Aim of the task. Copy out the lines from the one containing "is (1568, 748)." down through the one containing "Notes is located at coordinates (804, 425).", replacing "element" with "item" and leaving everything else unchanged.

Task material.

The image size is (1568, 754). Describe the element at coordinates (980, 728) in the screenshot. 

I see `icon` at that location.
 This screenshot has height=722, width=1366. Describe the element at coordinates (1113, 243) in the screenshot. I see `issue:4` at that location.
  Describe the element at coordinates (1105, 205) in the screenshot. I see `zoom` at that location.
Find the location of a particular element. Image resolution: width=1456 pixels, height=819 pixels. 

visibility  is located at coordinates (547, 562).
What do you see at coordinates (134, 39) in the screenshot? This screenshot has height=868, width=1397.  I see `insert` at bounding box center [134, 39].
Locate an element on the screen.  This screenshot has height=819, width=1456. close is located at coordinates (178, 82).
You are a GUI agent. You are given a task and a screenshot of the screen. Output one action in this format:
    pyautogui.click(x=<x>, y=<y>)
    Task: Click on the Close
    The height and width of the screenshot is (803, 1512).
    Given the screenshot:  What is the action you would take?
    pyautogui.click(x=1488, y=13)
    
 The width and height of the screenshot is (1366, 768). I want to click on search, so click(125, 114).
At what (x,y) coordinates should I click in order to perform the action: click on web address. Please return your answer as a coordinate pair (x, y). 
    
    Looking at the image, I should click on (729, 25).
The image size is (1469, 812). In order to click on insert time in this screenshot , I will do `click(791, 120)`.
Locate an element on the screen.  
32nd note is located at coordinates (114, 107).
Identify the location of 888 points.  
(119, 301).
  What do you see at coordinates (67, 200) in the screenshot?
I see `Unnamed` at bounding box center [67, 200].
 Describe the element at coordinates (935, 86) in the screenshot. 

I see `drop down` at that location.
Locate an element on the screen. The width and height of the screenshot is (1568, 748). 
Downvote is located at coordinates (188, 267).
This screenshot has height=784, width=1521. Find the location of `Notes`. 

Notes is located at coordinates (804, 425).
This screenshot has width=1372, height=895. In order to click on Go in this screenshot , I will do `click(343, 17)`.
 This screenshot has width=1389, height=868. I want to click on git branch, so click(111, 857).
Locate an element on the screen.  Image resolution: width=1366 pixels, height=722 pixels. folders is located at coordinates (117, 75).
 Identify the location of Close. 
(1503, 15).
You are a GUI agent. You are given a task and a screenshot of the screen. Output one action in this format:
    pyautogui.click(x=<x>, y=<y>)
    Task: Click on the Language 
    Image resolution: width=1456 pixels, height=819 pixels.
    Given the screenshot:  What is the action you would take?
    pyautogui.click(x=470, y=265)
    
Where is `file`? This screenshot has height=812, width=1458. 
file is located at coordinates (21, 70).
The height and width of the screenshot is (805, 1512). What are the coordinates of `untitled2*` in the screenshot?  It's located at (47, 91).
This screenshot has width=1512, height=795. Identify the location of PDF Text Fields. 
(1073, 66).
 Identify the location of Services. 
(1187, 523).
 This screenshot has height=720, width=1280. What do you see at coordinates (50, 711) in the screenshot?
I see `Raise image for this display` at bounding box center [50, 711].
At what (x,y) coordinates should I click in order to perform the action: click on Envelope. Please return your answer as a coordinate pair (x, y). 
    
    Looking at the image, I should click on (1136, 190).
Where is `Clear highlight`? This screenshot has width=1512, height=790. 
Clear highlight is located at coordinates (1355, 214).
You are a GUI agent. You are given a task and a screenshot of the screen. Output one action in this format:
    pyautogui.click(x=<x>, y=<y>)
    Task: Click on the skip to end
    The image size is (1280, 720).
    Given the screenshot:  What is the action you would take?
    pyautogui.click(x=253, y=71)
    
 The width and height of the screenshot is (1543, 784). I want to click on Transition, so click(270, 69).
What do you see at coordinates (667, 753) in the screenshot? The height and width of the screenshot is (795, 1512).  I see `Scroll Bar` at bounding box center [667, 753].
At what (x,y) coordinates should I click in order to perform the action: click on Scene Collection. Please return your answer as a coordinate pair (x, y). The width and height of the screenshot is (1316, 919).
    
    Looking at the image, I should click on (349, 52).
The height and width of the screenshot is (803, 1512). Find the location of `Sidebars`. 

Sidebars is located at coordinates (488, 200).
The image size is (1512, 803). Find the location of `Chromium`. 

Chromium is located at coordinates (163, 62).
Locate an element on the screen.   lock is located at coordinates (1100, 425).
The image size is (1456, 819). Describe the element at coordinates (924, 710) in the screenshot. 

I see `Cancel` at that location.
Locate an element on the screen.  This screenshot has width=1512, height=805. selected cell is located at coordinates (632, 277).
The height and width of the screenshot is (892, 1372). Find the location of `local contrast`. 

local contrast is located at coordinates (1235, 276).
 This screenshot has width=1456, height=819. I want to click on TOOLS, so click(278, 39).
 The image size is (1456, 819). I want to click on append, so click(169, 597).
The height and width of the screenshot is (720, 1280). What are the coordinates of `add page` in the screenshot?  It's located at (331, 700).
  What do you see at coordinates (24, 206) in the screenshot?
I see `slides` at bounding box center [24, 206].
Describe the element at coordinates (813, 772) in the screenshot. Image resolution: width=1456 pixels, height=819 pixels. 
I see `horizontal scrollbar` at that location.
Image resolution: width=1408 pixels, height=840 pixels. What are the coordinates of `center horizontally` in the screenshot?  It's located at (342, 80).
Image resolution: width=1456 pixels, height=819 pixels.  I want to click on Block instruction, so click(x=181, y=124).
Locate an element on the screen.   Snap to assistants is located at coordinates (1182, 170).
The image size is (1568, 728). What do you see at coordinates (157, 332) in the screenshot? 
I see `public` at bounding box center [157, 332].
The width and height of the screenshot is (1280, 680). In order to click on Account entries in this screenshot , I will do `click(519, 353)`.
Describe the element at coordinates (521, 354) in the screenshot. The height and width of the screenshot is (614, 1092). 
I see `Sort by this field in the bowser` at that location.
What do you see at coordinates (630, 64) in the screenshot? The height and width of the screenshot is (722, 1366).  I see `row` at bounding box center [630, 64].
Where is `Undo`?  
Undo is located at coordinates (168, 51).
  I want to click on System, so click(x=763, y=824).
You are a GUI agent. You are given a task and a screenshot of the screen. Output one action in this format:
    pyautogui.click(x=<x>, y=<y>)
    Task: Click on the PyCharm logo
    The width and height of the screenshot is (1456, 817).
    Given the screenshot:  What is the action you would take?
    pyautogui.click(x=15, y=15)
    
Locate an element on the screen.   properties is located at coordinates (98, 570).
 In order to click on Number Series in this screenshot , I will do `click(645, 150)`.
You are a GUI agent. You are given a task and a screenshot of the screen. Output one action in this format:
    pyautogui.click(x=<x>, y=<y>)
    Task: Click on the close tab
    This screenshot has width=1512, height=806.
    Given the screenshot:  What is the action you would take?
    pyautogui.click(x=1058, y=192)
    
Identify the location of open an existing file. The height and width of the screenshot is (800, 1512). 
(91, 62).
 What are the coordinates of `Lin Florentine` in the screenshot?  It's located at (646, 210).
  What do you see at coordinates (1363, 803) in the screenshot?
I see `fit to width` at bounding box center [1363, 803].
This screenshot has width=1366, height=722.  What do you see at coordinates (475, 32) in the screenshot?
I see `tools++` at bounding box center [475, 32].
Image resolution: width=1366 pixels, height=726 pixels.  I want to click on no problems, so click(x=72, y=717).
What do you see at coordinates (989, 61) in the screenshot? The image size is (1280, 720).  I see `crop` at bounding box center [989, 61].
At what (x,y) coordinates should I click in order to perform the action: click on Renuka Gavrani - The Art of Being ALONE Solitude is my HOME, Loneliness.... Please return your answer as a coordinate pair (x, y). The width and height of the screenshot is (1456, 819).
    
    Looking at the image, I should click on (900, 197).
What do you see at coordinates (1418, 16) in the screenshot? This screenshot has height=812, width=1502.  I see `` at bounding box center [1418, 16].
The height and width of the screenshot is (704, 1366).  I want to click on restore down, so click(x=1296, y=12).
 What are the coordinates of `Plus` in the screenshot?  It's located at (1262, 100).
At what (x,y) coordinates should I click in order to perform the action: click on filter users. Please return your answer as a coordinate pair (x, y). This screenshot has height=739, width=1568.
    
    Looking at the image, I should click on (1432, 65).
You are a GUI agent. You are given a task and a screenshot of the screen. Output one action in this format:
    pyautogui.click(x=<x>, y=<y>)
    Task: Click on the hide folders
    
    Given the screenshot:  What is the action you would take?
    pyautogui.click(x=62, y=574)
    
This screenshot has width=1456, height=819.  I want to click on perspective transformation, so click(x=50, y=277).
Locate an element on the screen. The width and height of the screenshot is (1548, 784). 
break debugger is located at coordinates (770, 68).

Result.
Locate an item on the screen. The width and height of the screenshot is (1568, 748). 
Downvote is located at coordinates (188, 267).
This screenshot has height=784, width=1521. Find the location of `Notes`. 

Notes is located at coordinates (804, 425).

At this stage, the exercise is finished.